=== Teks yang Diberikan ===
------------------------------------------------------------

Kementerian Desa, Pembangunan Daerah Tertinggal, dan Transmigrasi merespon kebutuhan pendampingan desa dengan memberdayakan tenaga pendamping PNPM yang selama ini sudah ada. Namun jumlah tenaga yang ada sekitar 13.000 ribu orang tentu masih kurang untuk mendampingi 72.944 desa sehingga direncanakan merekrut tenaga pendamping baru. Kementerian Keuangan bisa mengoptimalkan resource yang ada untuk keperluan monev yang sifatnya partisipatif.

------------------------------------------------------------

=== Ketentuan ===
Salin tanpa perubahan bagian teks tentang pendampingan desa di atas, mulai dari kata-kata "Kementerian Desa, Pembangunan" sampai "yang sifatnya partisipatif.".

------------------------------------------------------------

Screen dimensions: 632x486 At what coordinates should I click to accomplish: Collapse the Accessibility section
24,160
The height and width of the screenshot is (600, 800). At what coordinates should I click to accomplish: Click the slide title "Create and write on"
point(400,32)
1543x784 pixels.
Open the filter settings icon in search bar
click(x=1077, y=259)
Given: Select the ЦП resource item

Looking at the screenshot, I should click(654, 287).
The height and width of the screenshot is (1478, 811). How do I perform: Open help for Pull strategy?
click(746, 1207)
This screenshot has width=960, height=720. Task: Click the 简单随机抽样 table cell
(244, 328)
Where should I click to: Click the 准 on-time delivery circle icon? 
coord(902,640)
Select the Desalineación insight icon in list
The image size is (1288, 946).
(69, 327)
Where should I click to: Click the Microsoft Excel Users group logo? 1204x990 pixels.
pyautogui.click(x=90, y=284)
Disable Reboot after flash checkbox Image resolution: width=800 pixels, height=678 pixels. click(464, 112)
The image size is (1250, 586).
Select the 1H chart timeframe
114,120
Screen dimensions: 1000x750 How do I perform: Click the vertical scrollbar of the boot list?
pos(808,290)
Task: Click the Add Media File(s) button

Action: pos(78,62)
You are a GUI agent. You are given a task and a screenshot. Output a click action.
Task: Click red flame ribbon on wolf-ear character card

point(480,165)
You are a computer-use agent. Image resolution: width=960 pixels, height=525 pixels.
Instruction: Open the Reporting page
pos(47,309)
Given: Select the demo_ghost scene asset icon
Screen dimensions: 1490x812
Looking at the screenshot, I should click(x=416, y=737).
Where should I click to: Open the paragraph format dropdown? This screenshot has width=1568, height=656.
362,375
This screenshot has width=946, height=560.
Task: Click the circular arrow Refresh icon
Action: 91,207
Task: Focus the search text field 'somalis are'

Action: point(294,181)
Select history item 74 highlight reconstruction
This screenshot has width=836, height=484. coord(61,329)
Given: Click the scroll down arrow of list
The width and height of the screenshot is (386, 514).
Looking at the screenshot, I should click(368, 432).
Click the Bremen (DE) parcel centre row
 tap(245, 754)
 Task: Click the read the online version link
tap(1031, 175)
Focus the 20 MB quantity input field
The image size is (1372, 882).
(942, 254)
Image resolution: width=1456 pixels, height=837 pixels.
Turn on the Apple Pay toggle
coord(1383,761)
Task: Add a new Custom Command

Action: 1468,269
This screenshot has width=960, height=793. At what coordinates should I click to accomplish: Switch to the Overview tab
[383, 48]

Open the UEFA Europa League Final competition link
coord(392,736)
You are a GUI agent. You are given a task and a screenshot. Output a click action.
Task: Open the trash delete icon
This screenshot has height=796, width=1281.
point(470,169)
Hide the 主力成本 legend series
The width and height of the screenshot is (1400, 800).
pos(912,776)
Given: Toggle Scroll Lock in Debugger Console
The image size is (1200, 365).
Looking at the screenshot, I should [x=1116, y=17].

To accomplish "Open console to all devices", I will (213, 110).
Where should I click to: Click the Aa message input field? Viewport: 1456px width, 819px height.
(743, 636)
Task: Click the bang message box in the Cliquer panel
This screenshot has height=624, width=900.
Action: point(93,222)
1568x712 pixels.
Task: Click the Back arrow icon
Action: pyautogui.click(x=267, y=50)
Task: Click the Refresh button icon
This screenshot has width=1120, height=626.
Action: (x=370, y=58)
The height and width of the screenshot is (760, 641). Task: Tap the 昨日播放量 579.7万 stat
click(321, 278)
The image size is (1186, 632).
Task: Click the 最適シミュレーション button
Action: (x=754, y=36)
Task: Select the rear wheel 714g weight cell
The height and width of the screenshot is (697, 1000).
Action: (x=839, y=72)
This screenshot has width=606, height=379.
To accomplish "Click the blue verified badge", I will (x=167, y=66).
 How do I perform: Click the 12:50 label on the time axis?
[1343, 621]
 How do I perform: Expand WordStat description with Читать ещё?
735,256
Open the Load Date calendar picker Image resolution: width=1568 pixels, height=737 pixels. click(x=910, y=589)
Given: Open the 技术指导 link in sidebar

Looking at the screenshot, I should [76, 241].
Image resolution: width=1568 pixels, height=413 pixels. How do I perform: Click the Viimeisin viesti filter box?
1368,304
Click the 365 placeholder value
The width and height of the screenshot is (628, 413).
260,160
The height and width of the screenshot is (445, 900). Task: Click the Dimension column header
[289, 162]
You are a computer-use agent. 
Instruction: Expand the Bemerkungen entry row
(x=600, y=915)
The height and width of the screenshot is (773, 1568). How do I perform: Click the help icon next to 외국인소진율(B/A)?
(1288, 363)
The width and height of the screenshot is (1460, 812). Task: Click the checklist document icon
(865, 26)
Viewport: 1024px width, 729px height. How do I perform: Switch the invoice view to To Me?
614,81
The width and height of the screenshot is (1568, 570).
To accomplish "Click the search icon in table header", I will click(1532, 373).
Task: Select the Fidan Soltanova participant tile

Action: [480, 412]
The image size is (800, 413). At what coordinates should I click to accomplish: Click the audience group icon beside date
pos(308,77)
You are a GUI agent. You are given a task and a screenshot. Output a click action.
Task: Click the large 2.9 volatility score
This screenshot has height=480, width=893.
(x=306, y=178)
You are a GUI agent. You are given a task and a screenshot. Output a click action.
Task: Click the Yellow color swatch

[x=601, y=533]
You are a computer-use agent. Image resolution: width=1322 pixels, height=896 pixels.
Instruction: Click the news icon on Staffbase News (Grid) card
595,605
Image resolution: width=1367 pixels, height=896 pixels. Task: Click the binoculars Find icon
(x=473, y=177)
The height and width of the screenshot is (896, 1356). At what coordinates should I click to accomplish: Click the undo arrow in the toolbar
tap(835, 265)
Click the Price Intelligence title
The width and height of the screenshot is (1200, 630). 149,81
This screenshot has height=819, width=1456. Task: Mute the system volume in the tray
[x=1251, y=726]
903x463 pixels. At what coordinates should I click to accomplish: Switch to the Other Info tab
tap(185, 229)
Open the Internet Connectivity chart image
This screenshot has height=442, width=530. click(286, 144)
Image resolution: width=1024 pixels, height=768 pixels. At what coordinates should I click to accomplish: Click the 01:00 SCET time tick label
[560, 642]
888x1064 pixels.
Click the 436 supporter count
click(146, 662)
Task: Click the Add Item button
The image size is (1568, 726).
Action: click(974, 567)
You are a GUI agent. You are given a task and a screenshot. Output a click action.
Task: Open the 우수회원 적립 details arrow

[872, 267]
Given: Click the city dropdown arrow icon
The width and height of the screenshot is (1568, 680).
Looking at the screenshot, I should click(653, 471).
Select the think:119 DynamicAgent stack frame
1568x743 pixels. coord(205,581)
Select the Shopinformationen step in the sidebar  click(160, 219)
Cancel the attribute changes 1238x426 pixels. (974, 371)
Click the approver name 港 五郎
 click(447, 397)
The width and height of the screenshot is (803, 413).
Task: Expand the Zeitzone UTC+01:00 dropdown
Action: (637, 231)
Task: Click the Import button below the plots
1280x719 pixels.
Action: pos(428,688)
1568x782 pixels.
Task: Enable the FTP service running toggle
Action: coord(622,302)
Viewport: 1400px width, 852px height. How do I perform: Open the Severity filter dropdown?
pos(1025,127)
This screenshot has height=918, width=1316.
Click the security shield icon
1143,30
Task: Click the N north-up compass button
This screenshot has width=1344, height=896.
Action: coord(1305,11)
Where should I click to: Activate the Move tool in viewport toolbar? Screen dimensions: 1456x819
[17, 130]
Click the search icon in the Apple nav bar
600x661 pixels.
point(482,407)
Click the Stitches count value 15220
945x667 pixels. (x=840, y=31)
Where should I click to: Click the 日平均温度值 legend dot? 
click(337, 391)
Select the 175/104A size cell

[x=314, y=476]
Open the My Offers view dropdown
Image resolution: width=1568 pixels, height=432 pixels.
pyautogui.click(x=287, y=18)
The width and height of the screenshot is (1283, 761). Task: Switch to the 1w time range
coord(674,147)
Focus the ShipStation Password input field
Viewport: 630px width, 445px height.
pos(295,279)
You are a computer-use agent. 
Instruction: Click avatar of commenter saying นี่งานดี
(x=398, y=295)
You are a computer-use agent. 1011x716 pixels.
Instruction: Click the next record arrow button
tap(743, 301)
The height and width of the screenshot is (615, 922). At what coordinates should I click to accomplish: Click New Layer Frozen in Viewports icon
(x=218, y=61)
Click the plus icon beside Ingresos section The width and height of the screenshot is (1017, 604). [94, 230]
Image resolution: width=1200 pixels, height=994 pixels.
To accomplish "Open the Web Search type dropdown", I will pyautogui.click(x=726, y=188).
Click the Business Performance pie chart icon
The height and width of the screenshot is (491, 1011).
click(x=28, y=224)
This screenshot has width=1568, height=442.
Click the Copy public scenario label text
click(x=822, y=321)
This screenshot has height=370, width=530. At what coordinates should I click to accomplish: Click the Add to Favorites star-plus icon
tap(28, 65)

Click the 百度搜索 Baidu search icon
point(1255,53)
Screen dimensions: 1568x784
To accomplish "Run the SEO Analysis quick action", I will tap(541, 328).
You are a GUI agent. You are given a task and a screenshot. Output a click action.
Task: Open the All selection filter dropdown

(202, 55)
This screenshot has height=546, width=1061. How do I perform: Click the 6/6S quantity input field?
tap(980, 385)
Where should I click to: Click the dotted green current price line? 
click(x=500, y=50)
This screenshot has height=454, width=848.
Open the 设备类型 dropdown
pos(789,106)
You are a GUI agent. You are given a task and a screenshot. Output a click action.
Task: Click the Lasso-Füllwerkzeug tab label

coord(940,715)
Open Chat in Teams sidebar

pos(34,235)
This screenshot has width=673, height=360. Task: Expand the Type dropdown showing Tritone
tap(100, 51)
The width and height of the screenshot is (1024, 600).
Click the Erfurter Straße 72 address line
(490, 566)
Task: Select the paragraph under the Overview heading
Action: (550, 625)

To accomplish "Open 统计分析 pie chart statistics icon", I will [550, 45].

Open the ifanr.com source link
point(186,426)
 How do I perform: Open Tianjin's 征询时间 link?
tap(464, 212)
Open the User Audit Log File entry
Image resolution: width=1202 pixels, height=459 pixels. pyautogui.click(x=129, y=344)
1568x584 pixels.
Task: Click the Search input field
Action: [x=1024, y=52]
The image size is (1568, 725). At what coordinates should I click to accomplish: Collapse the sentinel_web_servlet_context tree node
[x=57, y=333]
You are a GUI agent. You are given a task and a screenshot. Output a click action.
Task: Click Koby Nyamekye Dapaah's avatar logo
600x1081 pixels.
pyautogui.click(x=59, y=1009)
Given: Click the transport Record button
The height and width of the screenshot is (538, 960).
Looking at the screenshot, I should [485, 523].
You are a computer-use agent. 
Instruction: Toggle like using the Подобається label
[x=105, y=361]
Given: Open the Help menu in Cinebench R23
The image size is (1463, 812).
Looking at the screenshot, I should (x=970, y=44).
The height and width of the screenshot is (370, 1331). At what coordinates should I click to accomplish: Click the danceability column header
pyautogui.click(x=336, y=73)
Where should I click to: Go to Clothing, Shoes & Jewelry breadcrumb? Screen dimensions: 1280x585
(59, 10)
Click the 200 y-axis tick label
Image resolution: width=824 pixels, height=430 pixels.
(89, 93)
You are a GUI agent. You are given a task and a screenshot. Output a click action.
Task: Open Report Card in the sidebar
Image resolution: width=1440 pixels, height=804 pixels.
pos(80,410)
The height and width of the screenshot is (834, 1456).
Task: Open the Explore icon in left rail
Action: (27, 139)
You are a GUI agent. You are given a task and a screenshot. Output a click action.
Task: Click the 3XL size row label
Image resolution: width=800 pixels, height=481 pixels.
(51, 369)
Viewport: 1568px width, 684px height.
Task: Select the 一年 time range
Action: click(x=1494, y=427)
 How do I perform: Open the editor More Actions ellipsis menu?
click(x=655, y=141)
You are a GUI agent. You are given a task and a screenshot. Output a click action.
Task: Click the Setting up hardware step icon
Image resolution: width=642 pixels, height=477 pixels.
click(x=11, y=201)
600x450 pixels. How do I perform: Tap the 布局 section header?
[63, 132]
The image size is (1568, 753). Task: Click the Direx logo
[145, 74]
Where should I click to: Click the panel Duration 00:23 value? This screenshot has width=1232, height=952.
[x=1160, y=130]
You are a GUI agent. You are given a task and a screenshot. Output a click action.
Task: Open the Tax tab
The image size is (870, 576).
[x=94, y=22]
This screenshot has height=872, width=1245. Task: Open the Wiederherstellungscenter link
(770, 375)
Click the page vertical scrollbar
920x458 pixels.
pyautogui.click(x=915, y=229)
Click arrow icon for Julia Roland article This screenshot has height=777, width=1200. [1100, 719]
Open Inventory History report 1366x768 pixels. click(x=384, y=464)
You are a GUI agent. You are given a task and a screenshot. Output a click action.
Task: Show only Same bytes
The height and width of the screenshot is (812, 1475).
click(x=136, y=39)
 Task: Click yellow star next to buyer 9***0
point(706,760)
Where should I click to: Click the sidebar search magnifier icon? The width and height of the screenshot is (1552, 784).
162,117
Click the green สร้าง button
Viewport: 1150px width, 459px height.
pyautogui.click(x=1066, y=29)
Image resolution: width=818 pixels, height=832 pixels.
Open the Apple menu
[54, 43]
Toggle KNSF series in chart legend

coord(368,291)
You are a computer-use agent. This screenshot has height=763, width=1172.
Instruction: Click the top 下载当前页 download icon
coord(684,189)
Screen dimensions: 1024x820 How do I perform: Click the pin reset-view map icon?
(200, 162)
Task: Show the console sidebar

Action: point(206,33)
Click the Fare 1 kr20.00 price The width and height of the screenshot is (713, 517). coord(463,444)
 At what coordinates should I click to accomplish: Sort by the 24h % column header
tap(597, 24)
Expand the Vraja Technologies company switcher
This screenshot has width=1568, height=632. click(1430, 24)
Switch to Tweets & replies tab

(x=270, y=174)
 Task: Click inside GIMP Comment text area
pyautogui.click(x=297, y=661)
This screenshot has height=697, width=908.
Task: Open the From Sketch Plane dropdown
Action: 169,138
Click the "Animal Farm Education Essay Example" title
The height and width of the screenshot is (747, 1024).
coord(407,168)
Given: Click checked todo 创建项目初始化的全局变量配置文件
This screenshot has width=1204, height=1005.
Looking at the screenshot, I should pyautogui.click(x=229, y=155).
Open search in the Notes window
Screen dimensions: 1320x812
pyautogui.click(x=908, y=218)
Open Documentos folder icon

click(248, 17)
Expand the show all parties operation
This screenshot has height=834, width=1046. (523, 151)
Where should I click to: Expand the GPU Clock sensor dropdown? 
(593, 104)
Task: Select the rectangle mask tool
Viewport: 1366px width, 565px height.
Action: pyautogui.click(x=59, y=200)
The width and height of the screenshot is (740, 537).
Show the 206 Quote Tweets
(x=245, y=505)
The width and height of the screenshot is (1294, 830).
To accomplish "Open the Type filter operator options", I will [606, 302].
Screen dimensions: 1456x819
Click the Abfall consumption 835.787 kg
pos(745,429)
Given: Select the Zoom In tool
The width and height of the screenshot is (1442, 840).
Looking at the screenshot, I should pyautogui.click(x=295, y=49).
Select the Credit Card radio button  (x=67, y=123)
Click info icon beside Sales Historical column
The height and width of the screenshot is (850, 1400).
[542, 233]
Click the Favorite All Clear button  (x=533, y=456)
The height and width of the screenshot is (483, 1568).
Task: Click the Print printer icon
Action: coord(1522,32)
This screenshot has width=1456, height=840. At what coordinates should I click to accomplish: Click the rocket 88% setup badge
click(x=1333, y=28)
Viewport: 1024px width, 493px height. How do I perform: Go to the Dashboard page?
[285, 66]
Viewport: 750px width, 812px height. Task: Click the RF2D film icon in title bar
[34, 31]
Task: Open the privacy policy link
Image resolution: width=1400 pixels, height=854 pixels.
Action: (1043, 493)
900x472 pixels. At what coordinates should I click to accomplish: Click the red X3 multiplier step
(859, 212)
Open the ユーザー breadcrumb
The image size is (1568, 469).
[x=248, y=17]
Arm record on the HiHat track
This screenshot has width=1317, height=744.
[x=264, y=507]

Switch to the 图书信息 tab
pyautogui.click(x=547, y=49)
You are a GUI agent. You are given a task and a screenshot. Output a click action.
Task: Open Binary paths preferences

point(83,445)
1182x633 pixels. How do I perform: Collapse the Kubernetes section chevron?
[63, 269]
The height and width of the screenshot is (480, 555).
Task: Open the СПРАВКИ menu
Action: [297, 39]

------------------------------------------------------------

=== Jawaban ===
Kementerian Desa, Pembangunan Daerah Tertinggal, dan Transmigrasi merespon kebutuhan pendampingan desa dengan memberdayakan tenaga pendamping PNPM yang selama ini sudah ada. Namun jumlah tenaga yang ada sekitar 13.000 ribu orang tentu masih kurang untuk mendampingi 72.944 desa sehingga direncanakan merekrut tenaga pendamping baru. Kementerian Keuangan bisa mengoptimalkan resource yang ada untuk keperluan monev yang sifatnya partisipatif.